Please give a lot of attention and participation from the members of the Mechanical Engineering department.

▣ Title: Non Conductive Film Analysis Using Cure Kinetics and Rheokinetics for Gang Bonding Process for 3DIC TSV Packaging

▣ Speaker: 문지영 책임연구원

▣ Affiliation: 삼성전자

▣ Date: 2022. 9. 30.(Fri) 13:30

▣ Venue: 제2공학관 B040호

▣ Host: 황정호 교수

▣ Abstract

Gang bonding process (GBP) using thermal compression bonder (TCB) is being developed recently as a means to massively stack multi chips. However, the GBP using the TCB has a difficulty in misalignment of stacked chips due to the difference in thermal expansion rate on the bonding head and the top surface of the chip. To overcome this problem, we have developed a facility for gang bonding without misalignment by thermal expansion of overhead.

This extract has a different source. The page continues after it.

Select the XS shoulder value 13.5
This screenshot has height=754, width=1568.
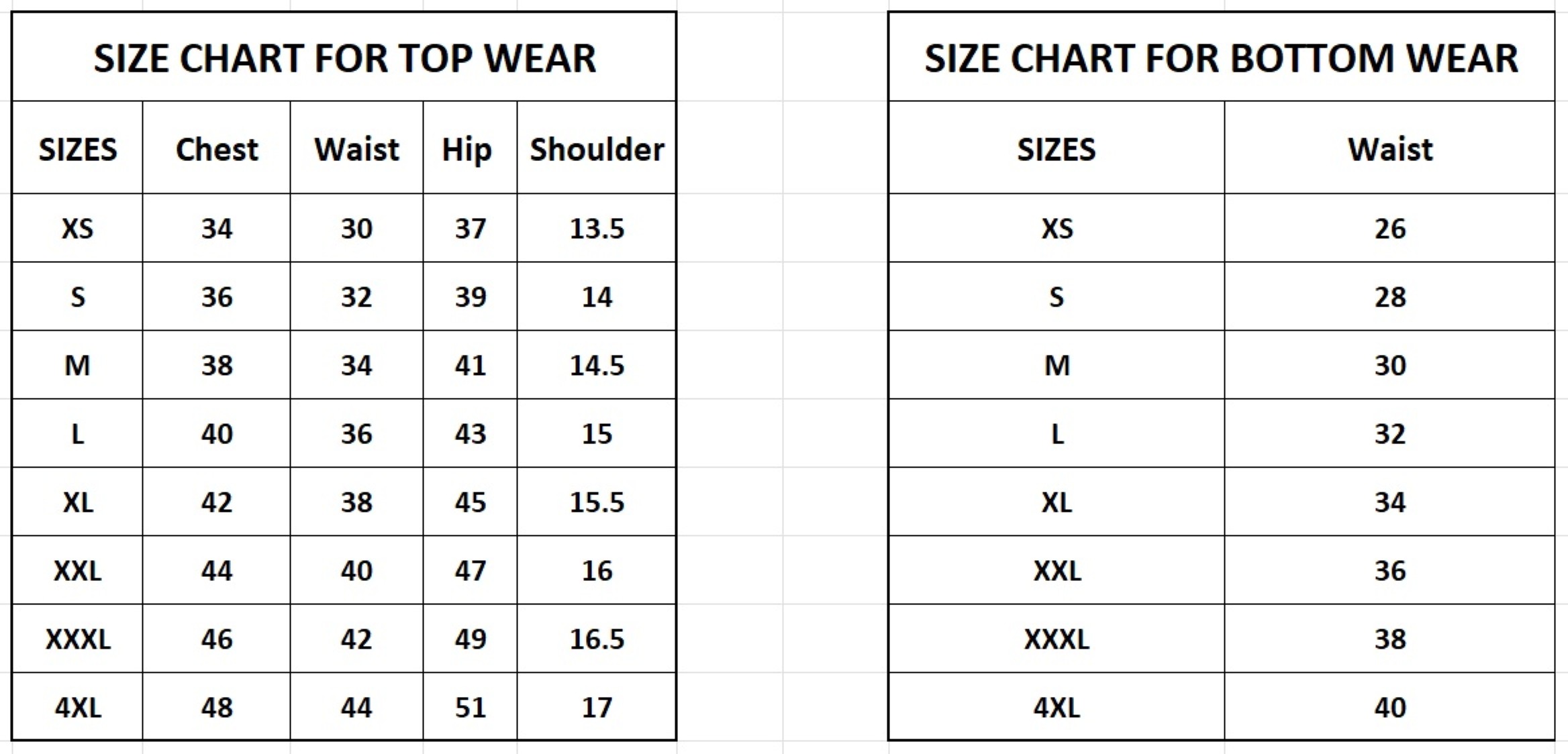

For bonding between chip and chip, non-conductive film (NCF) was used for the test vehicle. To achieve good quality bonding, wetting should occur on solder bumps and pads that connect chips and chips. For this, the NCF film must reach the lowest viscosity before solder bump melt and when the solder bump melts before the NCF cured. In addition to curing behavior between NCF and solder bump, press strength and time are also the core of the process. Therefore, a more detailed process for GBP is required than the existing process of the TCB method in the past. The design the optimal process for GBP only by experiment is timing-consuming and expensive. Therefore, we simulated the curing behavior of NCF and designed the customized process of the GBP. Firstly, the curing behavior of NCF was measured using the differential scanning calorimetry (DSC) and cure-kinetics was analyzed by building Kamal's model. Secondly, the viscosity behavior of NCF was measured using Rheometer and rheokineics was analyzed by constructing Macosko's model. Through this built model, NCF behavior was predicted during the gang manufacturing process using GBP and a suitable process was designed. We could find the optimal process through D.O.E in the designed process, and we checked the perfect wetting between solder bump and pad and the proper gap height between chip and chip.